Records of locating words and elements
........
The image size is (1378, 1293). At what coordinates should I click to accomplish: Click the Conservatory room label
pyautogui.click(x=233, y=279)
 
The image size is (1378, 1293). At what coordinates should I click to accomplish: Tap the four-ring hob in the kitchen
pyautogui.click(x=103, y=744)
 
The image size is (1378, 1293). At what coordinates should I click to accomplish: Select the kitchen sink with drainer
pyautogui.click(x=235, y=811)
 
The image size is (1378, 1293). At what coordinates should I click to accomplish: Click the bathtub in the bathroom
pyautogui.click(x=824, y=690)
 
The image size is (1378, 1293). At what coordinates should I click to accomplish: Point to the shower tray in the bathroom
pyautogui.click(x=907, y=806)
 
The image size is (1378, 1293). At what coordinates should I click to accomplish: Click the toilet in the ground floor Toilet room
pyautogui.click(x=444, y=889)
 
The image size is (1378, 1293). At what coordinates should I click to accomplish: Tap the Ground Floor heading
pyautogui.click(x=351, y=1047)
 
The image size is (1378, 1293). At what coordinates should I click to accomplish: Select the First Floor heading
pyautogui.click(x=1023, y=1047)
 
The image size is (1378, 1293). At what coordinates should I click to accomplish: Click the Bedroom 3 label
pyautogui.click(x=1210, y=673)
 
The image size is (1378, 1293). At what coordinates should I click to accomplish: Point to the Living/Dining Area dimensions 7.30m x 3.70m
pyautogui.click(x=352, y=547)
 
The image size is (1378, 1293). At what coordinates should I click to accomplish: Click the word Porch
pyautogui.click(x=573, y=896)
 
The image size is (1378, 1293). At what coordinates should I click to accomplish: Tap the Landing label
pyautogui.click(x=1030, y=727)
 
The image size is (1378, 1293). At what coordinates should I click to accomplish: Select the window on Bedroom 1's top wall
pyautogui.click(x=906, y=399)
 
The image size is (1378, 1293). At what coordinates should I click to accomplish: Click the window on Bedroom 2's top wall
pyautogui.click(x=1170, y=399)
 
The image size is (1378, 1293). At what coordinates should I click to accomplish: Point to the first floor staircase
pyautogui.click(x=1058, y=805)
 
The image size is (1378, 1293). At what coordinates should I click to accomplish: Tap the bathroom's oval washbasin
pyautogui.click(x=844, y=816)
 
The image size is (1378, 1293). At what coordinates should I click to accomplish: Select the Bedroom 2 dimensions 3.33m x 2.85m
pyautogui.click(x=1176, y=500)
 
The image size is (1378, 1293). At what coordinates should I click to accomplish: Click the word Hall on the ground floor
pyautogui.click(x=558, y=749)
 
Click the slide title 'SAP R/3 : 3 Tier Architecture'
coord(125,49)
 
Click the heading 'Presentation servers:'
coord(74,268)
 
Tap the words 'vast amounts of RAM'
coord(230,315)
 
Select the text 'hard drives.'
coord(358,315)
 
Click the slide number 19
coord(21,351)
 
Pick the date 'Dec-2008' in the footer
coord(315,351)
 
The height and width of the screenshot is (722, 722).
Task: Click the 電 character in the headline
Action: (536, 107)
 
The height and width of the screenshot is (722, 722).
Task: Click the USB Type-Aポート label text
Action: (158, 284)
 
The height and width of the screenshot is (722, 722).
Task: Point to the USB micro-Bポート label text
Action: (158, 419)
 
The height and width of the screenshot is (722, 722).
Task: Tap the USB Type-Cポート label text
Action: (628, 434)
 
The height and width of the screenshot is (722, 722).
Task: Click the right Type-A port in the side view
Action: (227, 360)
........
• [Stated goal]
Rewrite every line from the one with "first floor staircase" through the end of the records, requests included. Multiply each coordinate in the answers by 0.7 and round it to a whole number, with halves rounded up.

• [Final answer]
The image size is (1378, 1293). At what coordinates should I click to accomplish: Point to the first floor staircase
pyautogui.click(x=741, y=564)
 
The image size is (1378, 1293). At what coordinates should I click to accomplish: Tap the bathroom's oval washbasin
pyautogui.click(x=591, y=571)
 
The image size is (1378, 1293). At what coordinates should I click to accomplish: Select the Bedroom 2 dimensions 3.33m x 2.85m
pyautogui.click(x=823, y=350)
 
The image size is (1378, 1293). At what coordinates should I click to accomplish: Click the word Hall on the ground floor
pyautogui.click(x=391, y=524)
 
Click the slide title 'SAP R/3 : 3 Tier Architecture'
coord(88,34)
 
Click the heading 'Presentation servers:'
coord(52,188)
 
Tap the words 'vast amounts of RAM'
coord(161,221)
 
Select the text 'hard drives.'
coord(251,221)
 
Click the slide number 19
coord(15,246)
 
Pick the date 'Dec-2008' in the footer
coord(221,246)
 
The height and width of the screenshot is (722, 722).
Task: Click the 電 character in the headline
Action: (375, 75)
 
The height and width of the screenshot is (722, 722).
Task: Click the USB Type-Aポート label text
Action: (111, 199)
 
The height and width of the screenshot is (722, 722).
Task: Point to the USB micro-Bポート label text
Action: (111, 293)
 
The height and width of the screenshot is (722, 722).
Task: Tap the USB Type-Cポート label text
Action: (440, 304)
 
The height and width of the screenshot is (722, 722).
Task: Click the right Type-A port in the side view
Action: (159, 252)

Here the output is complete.